This module implements the rdk camera API in a mcvella:camera:auto-label-filter model.
With this model you can leverage a configured detector, as well as an optional VLM set up as a classifier (for example Moondream) to automatically capture labeled training images with bounding boxes.
For example, if you wanted to train an ML model to detect specific household pets, you could first set up a detector like Grounding Dino that knows how to spot cats and dogs. Then, you can set up a VLM classifier like Moondream, which can more specifically label dog and cat detections. You can then configure this component's attributes like:
{
"detector": "grounding-dino",
"classifier": "moondream",
"dataset_name": "pets",
"labels": [
{ "match": "white dog with spots", "label": "fido"},
{ "match": "brown furry dog", "label": "rex"},
{ "match": "black cat", "label": "onyx"},
{ "match": "calico cat", "label": "lemeaux"}
]
}
Now, any images that have detections that match will be stored in the pets dataset in Viam Data Management when data capture is activated for this component.
At minimum, a CV detector must be set up in your Viam machine. It is recommended that a grounding model like Grounding Dino be used, as it can match a large number of "base" classes, and will do partial matches (like matching "person" in "person wearing glasses").
A VLM-based classifier like Moondream is not required, but if you want accurate full matches on more complex classes like "person wearing glasses" or "brown furry dog" you'll need it set up. Note that running these models can be taxing on CPUs/GPUs - you'll need to consider this when setting up data capture (you may only be able to capture data at rate of one image every 5-30 seconds, depending on the hardware the VLM is running on).
Both the detector and classifier would be configured as dependencies of this camera model.
Note that Viam app credentials and information about the organization, location, and part are also required, as machine resources (components and services) cannot interact with the Viam app without explicit permission.

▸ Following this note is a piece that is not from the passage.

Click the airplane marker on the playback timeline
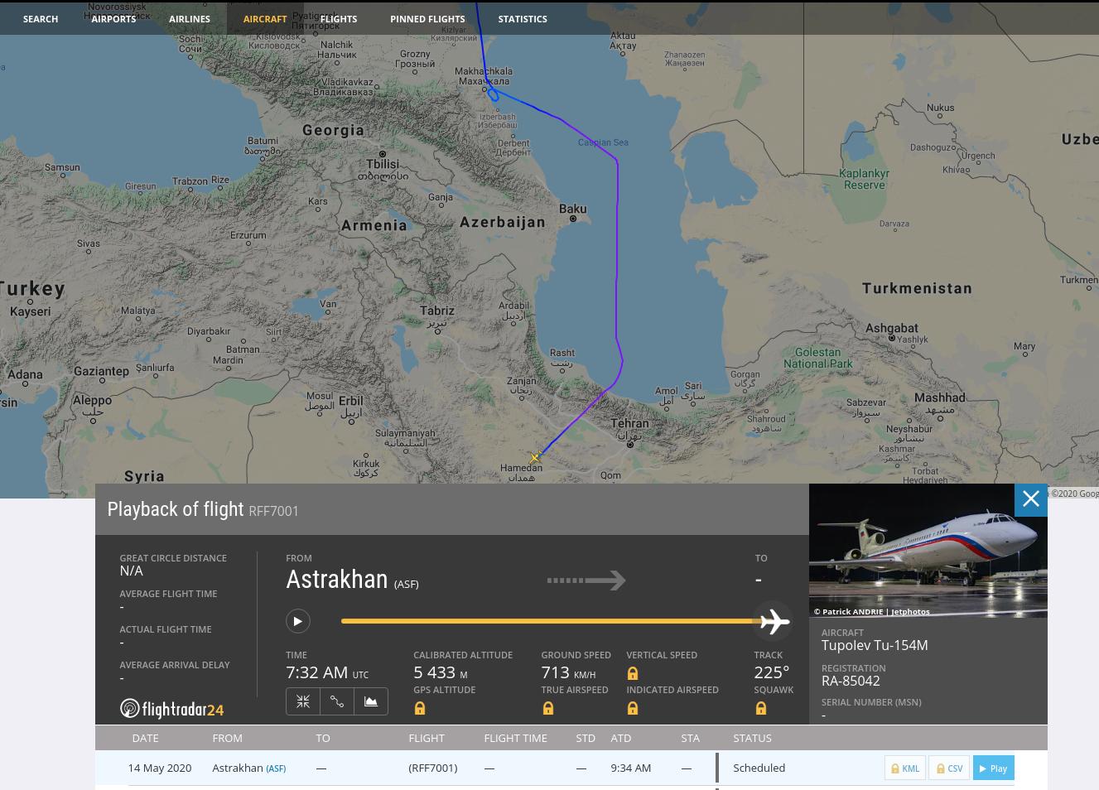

To use this module, follow the instructions to add a module from the Viam Registry and select the rdk:camera:mcvella:camera:auto-label-filter
model from the mcvella:camera:auto-label-filter
module.
Note
Before configuring this component, you must create a machine.
Navigate to the Config tab of your machine's page in the Viam app.
Click on the Components subtab and click Create component.
Select the camera
type, then select the mcvella:camera:auto-label-filter
model.
Click Add module, then enter a name for your camera and click Create.
On the new component panel, copy and paste the following attribute template into your camera’s Attributes box:
{
"detector": "grounding-dino",
"classifier": "moondream",
"camera": "physical-camera",
"labels": [
"person without glasses",
{ "match": "person with glasses", "label": "wearing glasses" }
],
"dataset_name": "glasses",
"detector_confidence_threshold": 0.4,
"org_id": "abc123",
"location_id": "xyz213",
"part_id": "mhj127",
"app_api_key": "my_app_key",
"app_api_key_id": "my_api_key_id",
}
Note
For more information, see Configure a Machine.
The following attributes are available for rdk:camera:mcvella:camera:auto-label-filter
cameras:
Name | Type | Inclusion | Description |
---|---|---|---|
detector |
string | Required | Name of configured detector |
classifier |
string | Optional | Name of configured VLM classifier - must accept "question" as an extra parameter |
camera |
string | Required | Name of physical camera to capture images |
labels |
list | Required | List of labels to auto-detect and label. Labels can be a string representing the label or a dictionary in the form of {"match": "thing to detect", "label": "what to label it"} |
dataset_name |
string | Optional | Name of dataset to associate captured images with, if specified. Will create the dataset if it does not yet exist. |
detector_confidence_threshold |
float | Optional | Minimum confidence for detections, defaults to 0.4. |
org_id |
string | Required | Viam organization ID in which to store data |
location_id |
string | Required | Viam location ID for which to store data |
part_id |
string | Required | Viam location ID for which to store data |
app_api_key |
string | Required | Viam app API key to use to store data in the Viam cloud |
app_api_key_id |
string | Required | Viam app API key ID to use to store data in the Viam cloud |
In order to capture images with labeled bounding boxes with this component, you must enable Viam Data Capture for your configured auto-label-filter component. Then, any images that match will be stored in Viam Data Capture. Note that due to a current limitation, this component can only capture when internet connected.